Questions have arisen as to the legal status of nominees to recently created state offices, which have previously been unfilled. It is my understanding that you wish my advice on such questions. The state offices involved are positions created by ch. 86, Laws of 1 975, consisting of new citizen memberships on the various examining boards of this state, on the Board of Nursing, and on the Pharmacy Internship Board. Nominees to the offices in question are "nominated by the governor, and with the advice and consent of the senate appointed." Sec. 15.08(1), Stats.

All the nominees in question have been nominated while the 1975 Legislature has been in session. To my personal knowledge, one such nominee was nominated while the 1975 Legislature was in recess, and others among such nominees may have been nominated during a recess of the 1975 Legislature; but for a reason shown below, it is *Page 34 immaterial whether such nominations were made during a recess of the Legislature.

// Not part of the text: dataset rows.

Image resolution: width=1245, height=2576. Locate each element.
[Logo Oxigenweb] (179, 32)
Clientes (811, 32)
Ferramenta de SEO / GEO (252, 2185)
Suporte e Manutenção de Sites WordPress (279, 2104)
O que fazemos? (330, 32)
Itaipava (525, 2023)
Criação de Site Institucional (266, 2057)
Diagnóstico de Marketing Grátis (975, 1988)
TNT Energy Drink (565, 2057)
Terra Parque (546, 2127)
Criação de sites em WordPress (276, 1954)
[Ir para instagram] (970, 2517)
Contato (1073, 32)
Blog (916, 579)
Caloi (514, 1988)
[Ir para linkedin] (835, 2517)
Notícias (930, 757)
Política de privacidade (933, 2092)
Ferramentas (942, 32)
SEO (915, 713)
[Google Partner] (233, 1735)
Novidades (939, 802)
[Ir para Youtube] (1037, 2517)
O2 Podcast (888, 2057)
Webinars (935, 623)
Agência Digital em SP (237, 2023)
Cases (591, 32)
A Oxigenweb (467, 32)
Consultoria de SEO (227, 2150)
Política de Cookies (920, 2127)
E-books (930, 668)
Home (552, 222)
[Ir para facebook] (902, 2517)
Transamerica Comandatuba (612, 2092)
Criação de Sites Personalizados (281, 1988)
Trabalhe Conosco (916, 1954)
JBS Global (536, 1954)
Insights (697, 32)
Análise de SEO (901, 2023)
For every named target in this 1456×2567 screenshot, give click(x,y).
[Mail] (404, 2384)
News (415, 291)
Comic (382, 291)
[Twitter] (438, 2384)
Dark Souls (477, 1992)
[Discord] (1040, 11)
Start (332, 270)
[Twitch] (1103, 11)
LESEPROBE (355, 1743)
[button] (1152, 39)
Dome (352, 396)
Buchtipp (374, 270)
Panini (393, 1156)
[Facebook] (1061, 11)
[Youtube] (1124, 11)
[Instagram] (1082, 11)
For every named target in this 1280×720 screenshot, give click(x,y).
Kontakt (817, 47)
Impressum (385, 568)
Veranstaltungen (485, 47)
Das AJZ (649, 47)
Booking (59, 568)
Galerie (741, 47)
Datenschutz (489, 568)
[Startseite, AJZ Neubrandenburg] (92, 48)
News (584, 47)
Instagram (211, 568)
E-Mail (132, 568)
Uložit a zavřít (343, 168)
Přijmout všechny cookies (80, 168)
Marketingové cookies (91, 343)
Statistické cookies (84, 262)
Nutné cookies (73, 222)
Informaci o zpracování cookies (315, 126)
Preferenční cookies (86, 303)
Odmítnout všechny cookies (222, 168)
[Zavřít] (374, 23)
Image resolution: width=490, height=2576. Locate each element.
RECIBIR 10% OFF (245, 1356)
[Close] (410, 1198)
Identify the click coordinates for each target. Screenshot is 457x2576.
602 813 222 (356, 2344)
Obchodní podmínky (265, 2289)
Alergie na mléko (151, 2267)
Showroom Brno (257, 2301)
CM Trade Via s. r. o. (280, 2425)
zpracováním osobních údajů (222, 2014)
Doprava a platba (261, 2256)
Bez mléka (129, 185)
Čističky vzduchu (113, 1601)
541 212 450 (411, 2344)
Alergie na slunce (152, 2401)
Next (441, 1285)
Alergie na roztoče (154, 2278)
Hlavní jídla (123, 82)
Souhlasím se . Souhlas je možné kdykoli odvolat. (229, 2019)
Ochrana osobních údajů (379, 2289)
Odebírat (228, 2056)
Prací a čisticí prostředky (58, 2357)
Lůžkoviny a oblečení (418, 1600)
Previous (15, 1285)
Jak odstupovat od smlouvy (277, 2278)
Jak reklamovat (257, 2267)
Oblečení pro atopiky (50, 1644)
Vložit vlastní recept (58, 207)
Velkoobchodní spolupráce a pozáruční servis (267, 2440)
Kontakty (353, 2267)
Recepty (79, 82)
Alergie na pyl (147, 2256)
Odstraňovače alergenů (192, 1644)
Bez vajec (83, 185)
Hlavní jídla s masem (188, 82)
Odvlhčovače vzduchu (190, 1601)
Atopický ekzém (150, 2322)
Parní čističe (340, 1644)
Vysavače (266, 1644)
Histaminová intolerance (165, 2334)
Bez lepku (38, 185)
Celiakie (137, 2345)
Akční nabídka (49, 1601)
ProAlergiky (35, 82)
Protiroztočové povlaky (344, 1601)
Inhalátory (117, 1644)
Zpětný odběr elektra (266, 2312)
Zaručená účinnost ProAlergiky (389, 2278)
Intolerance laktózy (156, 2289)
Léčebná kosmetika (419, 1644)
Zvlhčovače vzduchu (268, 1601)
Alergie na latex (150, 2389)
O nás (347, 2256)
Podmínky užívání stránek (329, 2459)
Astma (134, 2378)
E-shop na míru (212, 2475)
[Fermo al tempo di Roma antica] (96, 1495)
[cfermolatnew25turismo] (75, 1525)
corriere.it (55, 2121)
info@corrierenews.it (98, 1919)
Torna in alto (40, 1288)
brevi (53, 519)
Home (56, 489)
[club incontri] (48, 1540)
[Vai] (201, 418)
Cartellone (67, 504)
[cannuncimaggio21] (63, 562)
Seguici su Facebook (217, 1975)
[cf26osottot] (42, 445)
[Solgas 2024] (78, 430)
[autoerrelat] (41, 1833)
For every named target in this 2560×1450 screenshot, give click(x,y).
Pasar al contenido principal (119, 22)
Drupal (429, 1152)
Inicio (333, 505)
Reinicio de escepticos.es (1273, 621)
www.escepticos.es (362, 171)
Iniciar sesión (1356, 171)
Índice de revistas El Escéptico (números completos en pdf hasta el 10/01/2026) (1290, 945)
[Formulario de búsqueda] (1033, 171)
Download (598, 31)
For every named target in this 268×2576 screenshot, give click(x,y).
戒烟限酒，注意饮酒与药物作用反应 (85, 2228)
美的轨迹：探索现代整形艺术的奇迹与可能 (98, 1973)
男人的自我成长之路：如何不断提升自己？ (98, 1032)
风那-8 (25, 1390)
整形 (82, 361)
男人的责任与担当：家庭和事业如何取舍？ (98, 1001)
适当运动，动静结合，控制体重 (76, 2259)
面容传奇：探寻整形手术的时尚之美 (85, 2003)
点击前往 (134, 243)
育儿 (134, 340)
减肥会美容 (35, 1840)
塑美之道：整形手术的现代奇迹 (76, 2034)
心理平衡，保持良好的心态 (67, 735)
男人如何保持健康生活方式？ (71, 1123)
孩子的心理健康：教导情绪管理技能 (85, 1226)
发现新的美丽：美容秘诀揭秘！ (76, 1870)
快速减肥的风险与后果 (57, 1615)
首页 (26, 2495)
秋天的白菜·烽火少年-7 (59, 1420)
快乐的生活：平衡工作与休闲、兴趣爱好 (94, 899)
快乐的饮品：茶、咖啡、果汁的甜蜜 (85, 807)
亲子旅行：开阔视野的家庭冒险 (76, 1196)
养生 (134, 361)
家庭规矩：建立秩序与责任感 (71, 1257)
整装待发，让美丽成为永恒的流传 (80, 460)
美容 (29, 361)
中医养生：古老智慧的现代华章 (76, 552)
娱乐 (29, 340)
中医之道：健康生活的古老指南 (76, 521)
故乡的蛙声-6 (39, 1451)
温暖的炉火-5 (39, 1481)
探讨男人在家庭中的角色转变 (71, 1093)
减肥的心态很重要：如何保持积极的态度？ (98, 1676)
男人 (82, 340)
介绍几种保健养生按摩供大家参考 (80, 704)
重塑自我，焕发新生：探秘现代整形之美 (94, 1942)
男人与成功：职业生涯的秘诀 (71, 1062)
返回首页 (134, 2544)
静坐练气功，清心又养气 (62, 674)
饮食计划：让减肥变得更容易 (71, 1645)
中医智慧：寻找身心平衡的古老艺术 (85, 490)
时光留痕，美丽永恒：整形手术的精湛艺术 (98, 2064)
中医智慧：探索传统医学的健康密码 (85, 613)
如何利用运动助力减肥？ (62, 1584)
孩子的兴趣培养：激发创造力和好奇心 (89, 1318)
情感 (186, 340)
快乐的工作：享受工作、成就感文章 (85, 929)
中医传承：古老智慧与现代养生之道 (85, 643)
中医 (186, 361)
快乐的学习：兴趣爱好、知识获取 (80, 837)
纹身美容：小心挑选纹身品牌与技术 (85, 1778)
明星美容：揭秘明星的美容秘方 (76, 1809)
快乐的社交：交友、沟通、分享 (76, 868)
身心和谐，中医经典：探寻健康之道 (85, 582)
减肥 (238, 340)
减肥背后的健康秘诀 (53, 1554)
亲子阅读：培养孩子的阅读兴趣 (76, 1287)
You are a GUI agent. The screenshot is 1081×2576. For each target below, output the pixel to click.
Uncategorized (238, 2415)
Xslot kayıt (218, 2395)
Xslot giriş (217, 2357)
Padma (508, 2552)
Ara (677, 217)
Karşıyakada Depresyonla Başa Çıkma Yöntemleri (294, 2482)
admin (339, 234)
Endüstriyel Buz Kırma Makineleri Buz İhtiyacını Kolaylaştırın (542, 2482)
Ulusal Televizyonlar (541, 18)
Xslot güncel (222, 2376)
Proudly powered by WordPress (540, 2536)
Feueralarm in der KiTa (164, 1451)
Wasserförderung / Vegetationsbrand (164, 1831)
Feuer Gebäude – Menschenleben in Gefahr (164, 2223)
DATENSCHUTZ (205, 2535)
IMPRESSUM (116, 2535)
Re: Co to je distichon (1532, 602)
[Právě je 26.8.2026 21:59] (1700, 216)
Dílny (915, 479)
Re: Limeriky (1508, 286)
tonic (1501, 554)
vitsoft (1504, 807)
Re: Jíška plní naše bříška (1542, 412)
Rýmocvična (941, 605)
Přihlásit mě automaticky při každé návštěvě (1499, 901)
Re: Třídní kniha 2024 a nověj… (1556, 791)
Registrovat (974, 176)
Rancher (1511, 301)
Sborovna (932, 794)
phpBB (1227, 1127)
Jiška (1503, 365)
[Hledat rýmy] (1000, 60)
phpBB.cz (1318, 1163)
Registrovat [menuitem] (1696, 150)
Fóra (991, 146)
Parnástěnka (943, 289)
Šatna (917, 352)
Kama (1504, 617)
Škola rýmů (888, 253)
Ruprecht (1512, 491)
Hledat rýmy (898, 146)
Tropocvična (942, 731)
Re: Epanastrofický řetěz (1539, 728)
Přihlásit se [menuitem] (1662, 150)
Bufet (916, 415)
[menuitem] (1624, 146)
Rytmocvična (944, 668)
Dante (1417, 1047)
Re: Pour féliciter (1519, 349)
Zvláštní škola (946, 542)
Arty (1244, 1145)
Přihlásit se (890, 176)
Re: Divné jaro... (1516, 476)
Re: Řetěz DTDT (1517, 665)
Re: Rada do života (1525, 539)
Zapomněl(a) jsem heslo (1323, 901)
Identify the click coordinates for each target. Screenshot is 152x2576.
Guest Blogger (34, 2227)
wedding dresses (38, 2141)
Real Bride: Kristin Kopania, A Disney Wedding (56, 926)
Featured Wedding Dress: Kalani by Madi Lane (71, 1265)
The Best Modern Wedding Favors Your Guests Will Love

None of the nominations in question has been confirmed by the Senate. Consequently, none of the nominees involved have been appointed with the advice and consent of the Senate.

At least one of such nominees (the one above mentioned who was nominated while the Legislature was in recess) has not as yet assumed the duties of the position for which he has been nominated, and this may be true of others among the nominees here involved. However, some of such nominees have already assumed the duties of their respective positions, and have engaged in full-fledged participation as board members. It is my understanding that such nominees (hereinafter called "active nominees") have collected per diems under sec. 15.08 (7), Stats., and have also been reimbursed for their actual and necessary expenses incurred in the performance of their duties. It is possible that some or all of the active nominees have unpaid claims for per diems and actual and necessary expenses.

GENERAL DISCUSSION

The first question raised is whether a nominee of the Governor to a newly created, previously unfilled state office, not yet appointed to such office with the advice and consent of the Senate, and not yet performing its duties, can lawfully proceed to perform those duties prior to his appointment to such office with the advice and consent of the Senate. In my opinion, he cannot.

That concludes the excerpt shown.